You might try asking your university's tech-support team if they have had other disconnection reports and/or if they are willing to tell you why your device is being disconnected. Somebody would need to hunt through the AP logs a bit, but there may be interesting information there.
FWIW, I am not aware of "HP Enterprise" being top-ranked among enterprise access points. This randomly-selected web page suggests that HPE bought Aruba, which previously I would have classified as reasonable. Meanwhile, enterprise access points have many options, so it's possible your university has turned on some feature that others don't.
Wi-Fi is complicated.
To add to the above, using the same WiFi network as yesterday, I'm now seemingly not getting dropouts with MAC randomisation set to any of the three settings. I'll update if Android Auto is the same (so far that has consistently dropped out every minute every time I've tried), but it would appear whatever the bug is, it can be inconsistent.
I'm also now going back to wondering if it's frequency related. Most of my testing before was on a joint 2.4/5GHz network, so I would have been on 5GHz. My wireless Android Auto box is also 5GHz-only. So it might be worth disabling 2.4GHz/6GHz on a network and seeing if it has the same issue.
mdapa any chance your university network is 5GHz and your hotspot 2.4GHz?
After further testing, I'm almost certain this is related to the 5GHz band. By changing my home WiFi network to be 5GHz-only, the disconnects happened every minute, with it set to 2.4GHz/6GHz, no disconnects occur.
My guess is the inconsistency we've seen is because if you have an access point broadcasting multiple frequency bands, it'd depend which one you were in as to whether or not you get disconnected.
This would explain why wireless Android Auto always disconnects, because it forces 5GHz. If we also assume that mdapa's university enterprise gear was 5GHz and their old phone hotspot was 2.4GHz then that's also explained.
MAC settings also made no difference to whether I was disconnected or not, the frequency band was the only thing that changed the outcome.

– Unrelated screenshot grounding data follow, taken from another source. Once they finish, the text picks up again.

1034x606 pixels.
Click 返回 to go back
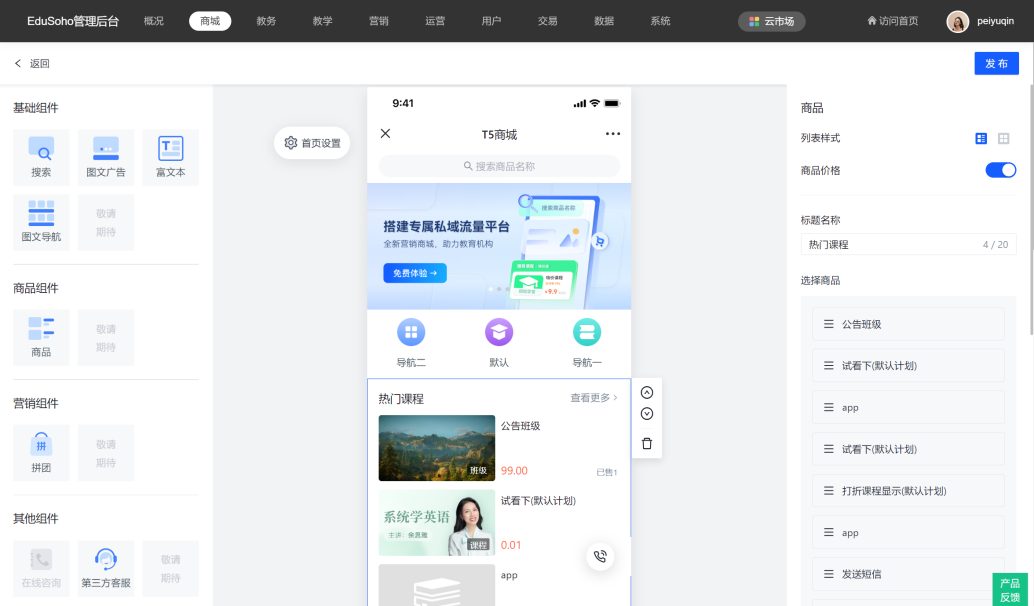pyautogui.click(x=32, y=64)
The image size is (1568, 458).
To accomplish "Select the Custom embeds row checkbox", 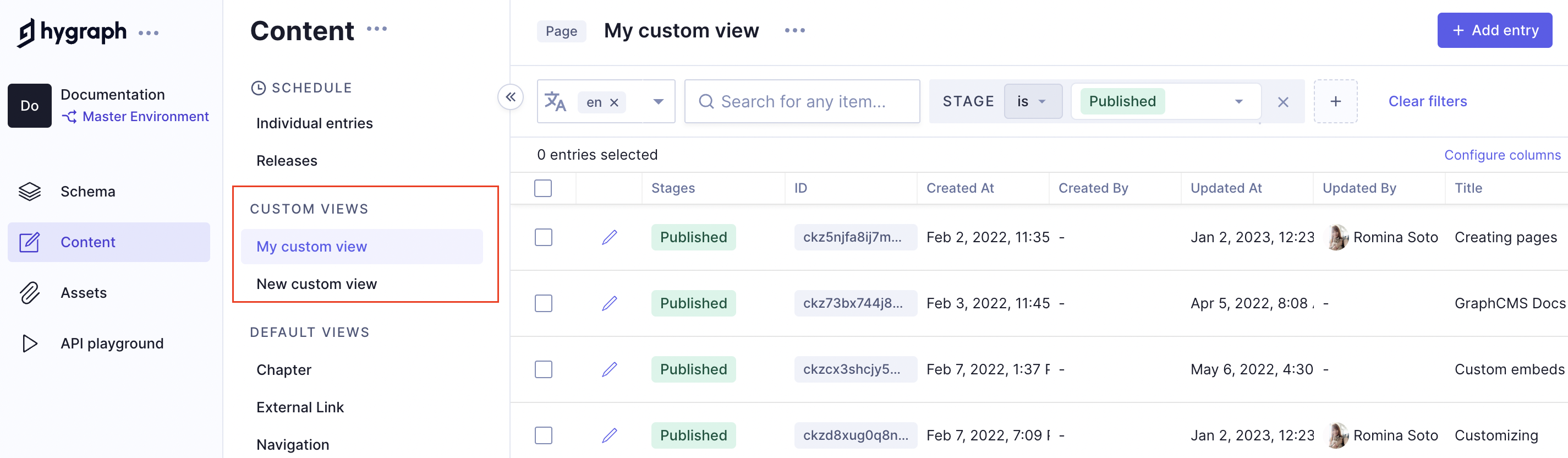I will [x=543, y=370].
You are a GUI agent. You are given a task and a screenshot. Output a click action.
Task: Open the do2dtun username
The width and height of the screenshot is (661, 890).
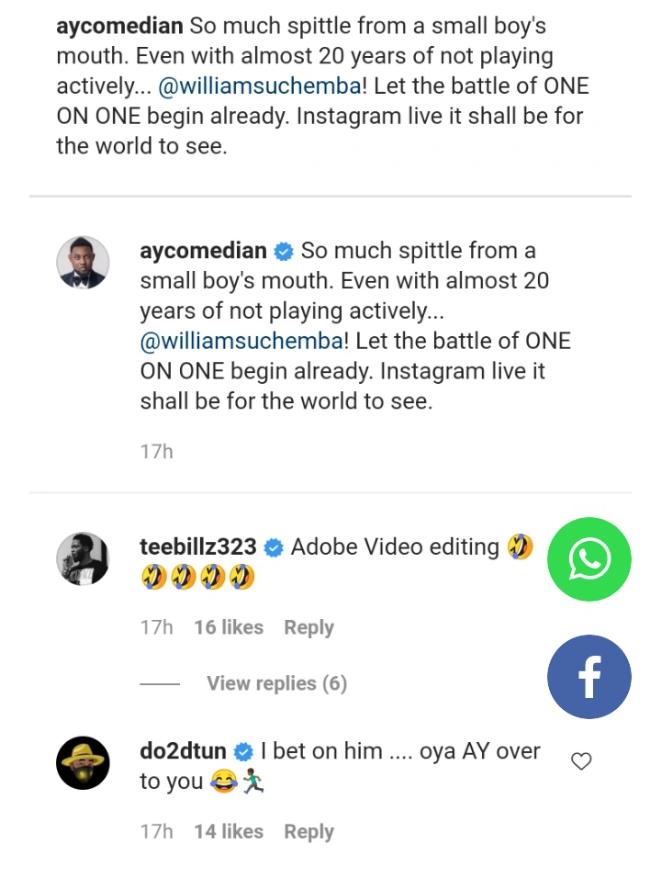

I hope the GrapheneOS Team can have a look at this
I've submitted an issue here: https://github.com/GrapheneOS/os-issue-tracker/issues/3944
Gilboboy I've submitted an issue here: https://github.com/GrapheneOS/os-issue-tracker/issues/3944
That seems likely to be upstream.
Please feel free to subscribe to the issue or use a reaction (e.g., thumbs-up), but for previous GitHub issues the developers have firmly requested that people not make "me too!" postings -- in the past that has resulted in the developers just locking comments on an issue.
Good suggestion.
For anybody that it's helpful for, I've found that it's specific 5GHz channels that are affected. If you are able to change the 5GHz channels your access point uses, you can find one that doesn't disconnect for you (my Android Auto wireless hasn't disconnected when using Channel 165).
Gilboboy
If thats an actual issue, then that to me would suggest a limitation of the wifi chip in the some of the Pixel devices..? I havent had any disconnection issue at home, but my access point is set to chanel 36, 80mhz channel width & 802.11a/n/ac mixed.
Were all these Pixels purchased through different vendors or through 1 vendor?
Could thr phones have bren tampered with prior to arrival because they want cell service used?
angela Could thr phones have bren tampered with prior to arrival because they want cell service used?